Did you hear about the new $15.3 million diamond-encrusted iPhone? Don’t worry. I’m sure their certified: ‘No black movie stars were harmed in the making of this iPhone’. Only those toiling for Coltan in the DRC. But that’s a different and equally as conflicted story.
It makes me wonder if there is a right way to use the abuse of power. If these actions re-stain the taint of exploitation. One man’s pain another’s liberation. The plight of the modern-day refugee made visible for us to see in a hand that holds a screen that made another scream as they leapt off rooftops to fall face-first into Foxconn suicide prevention cots.
What does this make of us inbetween? First-worlders insulated with enigmatic absurdity. Perhaps I should hop online and submit my name to an application for Apple to play a clean game? I could be a disgruntled consumer, bleed-swiping my shattered screen to Instagram them photos of workers Congolese or Chinese, try to tarnish their reputation with my indignation, whilst I quietly purchase a Korean-made iPhone cover.
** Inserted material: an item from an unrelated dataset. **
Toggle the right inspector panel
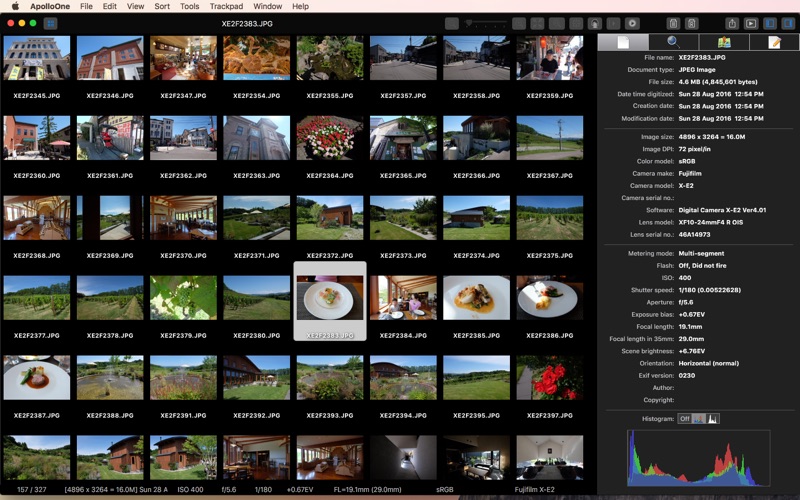This screenshot has height=500, width=800. click(788, 22)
Or would it be better if only I used my phone as appointment-setter to ensure that I make it on time to protests, and recycled-goods swap-meets, and international films about human rights?
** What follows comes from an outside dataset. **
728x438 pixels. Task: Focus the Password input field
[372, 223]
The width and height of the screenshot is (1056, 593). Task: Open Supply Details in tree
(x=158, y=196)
The shard-stung face of my double-jointed appendage throbs along with my words. My Mac-screen clearly recording my quandary, to share it with you, so we can laugh darkly for a few moments at our sequitur conundrums. I’ll finish this piece, and I’ll have a cup of tea, and I’ll probably get a cover for my screen and get it fixed at a shop full of dodgy half-priced machinery. And I don’t think I’ll feel bad or sad because I don’t even know my responsibility. I just know that it’s not that simple, and it never seems to be.
[Feature image: Self-styled conflicted thumb of peace and solidarity and protest and consumer-indulgence and freedom and microbrasions].